Grandmother's Diary: Deciding What to Remember
- Gabriela Prochazka
- Apr 12
- 3 min read
Updated: May 1

I would like to write about how to process dark family history, but after working on Ancestral Vision for over 3 years, I realize I still don't have all the answers.
During one visit to my grandmother, probably around 2018. I have asked her to write down family memories. I had learned that she had written it and left me 188 pages of deeply emotional memories only after she had died. I always thought we'd talk about the content of her family chronicles next time. I thought we had time.
Some of the memories are too painful for anyone to read. I have only been able to process the diary in full in recent days. It took me 6 years after she had passed, and I have even reached out to a therapist to help me process it.
When I received her diary, I had no idea what I would find inside. And to my surprise, it gave me so many layers of things to process that I continue to struggle with every time I start thinking about it, and perhaps it will take me years to come to understand what I'm reading there. In the first chapters, she writes about her memories of being labeled German as a child and being put in a concentration camp in the aftermath of the Second World War. The amount of physical and emotional pain that she had lived through as a child is impossible for me to put into words. When I'm reading it, I can feel the traumatic memories and the way she is describing herself as an 8-year-old child. Her memories, especially about gruesome details of witnessing death, murders, and torture, are written in incredible, visceral detail. As she herself struggles to understand and keeps coming back to it with questions, why have we been exposed to such human malice? We were children, and I struggled to answer it with her. This part of Czech-German history is not widely discussed, and the March of Death around Brno (Pochod Smrti kolem Brna) has been largely disregarded due to limited accounts and the dismissal of survivors. I understand that holding on to her memories is part of the full picture of history, not only our personal one. As I'm writing this post, I'm considering hiring a professional editor to help me make edits because I'm finding myself paralyzed every time I dive in; there are too many traumatic details for me to get a clear image. The material needs distance and someone to edit the raw text with sensitivity.
Because the truth is, I haven't been able to share her family chronicles with anyone, not even family, yet. The outcome I would like is a book for the family, and distributed as additional material for future Ancestral Vision exhibitions.

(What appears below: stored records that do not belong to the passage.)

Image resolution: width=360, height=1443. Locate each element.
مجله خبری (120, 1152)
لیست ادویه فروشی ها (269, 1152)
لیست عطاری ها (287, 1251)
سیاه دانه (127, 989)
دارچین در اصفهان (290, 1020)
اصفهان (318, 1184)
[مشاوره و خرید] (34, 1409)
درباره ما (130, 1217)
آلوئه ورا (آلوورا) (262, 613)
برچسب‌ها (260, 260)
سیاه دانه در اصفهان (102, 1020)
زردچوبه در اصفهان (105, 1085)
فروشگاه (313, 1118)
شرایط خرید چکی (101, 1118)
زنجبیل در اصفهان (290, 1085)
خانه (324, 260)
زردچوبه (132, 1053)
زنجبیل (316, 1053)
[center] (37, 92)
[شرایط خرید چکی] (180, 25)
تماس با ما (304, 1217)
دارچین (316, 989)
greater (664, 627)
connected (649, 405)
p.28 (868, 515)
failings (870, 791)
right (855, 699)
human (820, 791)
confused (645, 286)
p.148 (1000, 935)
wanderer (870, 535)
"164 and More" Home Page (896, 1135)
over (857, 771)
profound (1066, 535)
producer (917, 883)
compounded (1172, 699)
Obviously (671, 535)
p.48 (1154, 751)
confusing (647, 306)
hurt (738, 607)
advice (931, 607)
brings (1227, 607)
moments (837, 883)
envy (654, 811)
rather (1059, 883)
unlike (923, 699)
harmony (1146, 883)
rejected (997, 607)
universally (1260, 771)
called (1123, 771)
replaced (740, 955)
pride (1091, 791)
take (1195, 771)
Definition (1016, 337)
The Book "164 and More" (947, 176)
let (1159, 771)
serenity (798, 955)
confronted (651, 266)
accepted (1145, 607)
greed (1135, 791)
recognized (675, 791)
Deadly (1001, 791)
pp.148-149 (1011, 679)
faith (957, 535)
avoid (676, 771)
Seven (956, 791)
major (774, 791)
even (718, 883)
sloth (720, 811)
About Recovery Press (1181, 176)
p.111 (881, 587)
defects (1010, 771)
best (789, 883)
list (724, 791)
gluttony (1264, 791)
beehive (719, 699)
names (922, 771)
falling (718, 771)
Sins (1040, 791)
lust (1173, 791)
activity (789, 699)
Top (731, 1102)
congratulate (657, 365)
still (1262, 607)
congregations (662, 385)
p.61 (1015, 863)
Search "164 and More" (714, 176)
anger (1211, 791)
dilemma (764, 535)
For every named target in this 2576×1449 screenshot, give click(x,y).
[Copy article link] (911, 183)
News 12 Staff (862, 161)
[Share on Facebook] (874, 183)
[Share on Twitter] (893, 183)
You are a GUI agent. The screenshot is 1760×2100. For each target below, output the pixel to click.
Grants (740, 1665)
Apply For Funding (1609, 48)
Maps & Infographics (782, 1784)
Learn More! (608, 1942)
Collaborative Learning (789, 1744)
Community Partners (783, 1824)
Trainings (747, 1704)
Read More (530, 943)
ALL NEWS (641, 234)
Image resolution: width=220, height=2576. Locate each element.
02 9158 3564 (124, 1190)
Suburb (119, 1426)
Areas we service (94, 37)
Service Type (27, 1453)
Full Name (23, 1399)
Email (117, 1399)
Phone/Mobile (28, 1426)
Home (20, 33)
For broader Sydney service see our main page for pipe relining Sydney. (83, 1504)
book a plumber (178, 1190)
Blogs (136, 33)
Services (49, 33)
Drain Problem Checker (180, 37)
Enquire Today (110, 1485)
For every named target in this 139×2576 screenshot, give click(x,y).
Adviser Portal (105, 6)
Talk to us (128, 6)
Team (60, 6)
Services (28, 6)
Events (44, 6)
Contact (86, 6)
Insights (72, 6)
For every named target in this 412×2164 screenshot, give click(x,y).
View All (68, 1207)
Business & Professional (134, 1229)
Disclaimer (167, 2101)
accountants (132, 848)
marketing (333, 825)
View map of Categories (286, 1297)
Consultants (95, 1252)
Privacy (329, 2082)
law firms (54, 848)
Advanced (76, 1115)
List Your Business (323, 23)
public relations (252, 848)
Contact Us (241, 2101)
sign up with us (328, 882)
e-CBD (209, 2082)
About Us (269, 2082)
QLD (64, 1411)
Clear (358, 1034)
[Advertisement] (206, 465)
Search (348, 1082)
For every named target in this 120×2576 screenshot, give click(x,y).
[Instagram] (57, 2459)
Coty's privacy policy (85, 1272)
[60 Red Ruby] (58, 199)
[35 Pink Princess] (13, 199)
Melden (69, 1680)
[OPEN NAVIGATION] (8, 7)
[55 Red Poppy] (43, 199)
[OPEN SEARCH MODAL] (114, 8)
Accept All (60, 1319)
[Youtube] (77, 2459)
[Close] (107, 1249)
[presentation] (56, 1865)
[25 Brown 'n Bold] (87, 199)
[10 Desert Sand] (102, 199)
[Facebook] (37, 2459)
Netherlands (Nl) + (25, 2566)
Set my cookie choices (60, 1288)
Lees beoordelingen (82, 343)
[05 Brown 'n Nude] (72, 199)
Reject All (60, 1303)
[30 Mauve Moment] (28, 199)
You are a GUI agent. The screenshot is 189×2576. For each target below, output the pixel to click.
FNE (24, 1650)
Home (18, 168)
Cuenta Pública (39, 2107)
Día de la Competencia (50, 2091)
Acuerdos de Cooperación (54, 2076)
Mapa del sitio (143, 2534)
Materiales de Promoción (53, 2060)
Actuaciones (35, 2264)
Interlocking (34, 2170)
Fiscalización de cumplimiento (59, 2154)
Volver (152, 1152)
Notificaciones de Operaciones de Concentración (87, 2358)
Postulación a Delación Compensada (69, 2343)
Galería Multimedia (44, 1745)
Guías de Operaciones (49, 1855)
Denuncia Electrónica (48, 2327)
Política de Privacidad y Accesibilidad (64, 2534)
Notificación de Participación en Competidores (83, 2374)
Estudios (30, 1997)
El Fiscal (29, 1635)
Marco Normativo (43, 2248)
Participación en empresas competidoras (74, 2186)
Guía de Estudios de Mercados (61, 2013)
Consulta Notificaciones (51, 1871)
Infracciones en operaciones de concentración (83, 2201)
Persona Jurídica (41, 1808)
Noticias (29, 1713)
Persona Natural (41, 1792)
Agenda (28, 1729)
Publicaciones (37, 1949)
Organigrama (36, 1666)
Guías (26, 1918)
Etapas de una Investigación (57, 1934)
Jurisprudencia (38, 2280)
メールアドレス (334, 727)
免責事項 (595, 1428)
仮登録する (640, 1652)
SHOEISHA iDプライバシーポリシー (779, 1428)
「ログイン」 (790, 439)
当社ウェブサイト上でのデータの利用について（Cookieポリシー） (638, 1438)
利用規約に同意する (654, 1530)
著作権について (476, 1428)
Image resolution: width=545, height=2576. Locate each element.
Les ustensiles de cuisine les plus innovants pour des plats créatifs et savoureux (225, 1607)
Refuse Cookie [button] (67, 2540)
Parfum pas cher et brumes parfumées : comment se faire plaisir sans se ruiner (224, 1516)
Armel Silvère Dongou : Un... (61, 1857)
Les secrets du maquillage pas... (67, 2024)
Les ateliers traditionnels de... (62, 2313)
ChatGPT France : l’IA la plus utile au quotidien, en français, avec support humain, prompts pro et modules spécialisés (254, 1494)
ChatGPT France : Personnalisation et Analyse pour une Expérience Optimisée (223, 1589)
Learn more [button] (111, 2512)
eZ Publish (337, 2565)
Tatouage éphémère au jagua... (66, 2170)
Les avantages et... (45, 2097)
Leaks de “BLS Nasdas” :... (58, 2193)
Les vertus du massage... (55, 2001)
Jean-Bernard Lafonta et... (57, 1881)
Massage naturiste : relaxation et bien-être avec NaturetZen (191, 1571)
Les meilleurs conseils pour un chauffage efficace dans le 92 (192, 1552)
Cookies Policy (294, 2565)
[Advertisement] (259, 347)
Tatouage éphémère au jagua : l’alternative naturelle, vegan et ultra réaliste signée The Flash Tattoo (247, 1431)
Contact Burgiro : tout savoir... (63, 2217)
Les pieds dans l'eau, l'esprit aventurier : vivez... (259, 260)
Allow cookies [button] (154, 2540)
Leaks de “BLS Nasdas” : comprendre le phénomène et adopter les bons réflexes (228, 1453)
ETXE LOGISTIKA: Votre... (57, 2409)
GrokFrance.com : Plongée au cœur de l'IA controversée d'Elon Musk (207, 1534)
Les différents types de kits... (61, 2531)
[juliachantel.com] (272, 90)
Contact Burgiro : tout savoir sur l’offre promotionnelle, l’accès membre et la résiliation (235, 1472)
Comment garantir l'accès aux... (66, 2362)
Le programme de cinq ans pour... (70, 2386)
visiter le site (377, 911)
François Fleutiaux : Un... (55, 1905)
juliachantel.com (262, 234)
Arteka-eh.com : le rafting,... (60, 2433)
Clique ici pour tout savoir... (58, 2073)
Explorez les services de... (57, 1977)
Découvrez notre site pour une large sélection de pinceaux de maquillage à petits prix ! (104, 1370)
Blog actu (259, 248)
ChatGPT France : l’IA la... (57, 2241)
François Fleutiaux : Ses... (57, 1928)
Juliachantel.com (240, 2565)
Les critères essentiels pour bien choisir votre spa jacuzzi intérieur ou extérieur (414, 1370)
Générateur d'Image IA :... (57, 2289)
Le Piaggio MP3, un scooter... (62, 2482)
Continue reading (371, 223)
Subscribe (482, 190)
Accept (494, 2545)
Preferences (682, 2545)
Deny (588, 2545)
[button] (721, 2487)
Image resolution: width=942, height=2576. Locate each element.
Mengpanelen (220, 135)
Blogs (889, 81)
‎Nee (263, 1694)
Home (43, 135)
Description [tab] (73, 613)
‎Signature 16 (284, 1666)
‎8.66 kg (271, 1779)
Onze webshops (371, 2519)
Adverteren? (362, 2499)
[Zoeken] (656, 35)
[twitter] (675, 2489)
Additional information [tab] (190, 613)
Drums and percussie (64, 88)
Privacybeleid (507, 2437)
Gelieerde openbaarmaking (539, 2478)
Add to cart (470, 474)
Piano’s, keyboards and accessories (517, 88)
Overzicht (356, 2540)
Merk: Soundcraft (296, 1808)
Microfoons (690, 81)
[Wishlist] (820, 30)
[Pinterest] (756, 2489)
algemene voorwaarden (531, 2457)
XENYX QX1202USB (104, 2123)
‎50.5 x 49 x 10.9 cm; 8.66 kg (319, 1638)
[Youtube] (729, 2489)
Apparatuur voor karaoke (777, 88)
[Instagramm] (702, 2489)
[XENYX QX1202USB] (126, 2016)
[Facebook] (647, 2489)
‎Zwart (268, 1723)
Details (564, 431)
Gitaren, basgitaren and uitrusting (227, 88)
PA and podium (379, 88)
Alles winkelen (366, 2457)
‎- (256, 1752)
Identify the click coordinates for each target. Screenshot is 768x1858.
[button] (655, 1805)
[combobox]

In later chapters, she writes that she has experienced so much darkness in her life, but in the end, she is grateful for the goodness she has lived with as well. I would like to believe that my grandmother had found refuge in writing her memories, as painful as they are, and perhaps they are safe there, on paper, as a form of therapy. And if her memories ever reach the world, we would soften them around the edges. I'm hoping she would have agreed with me.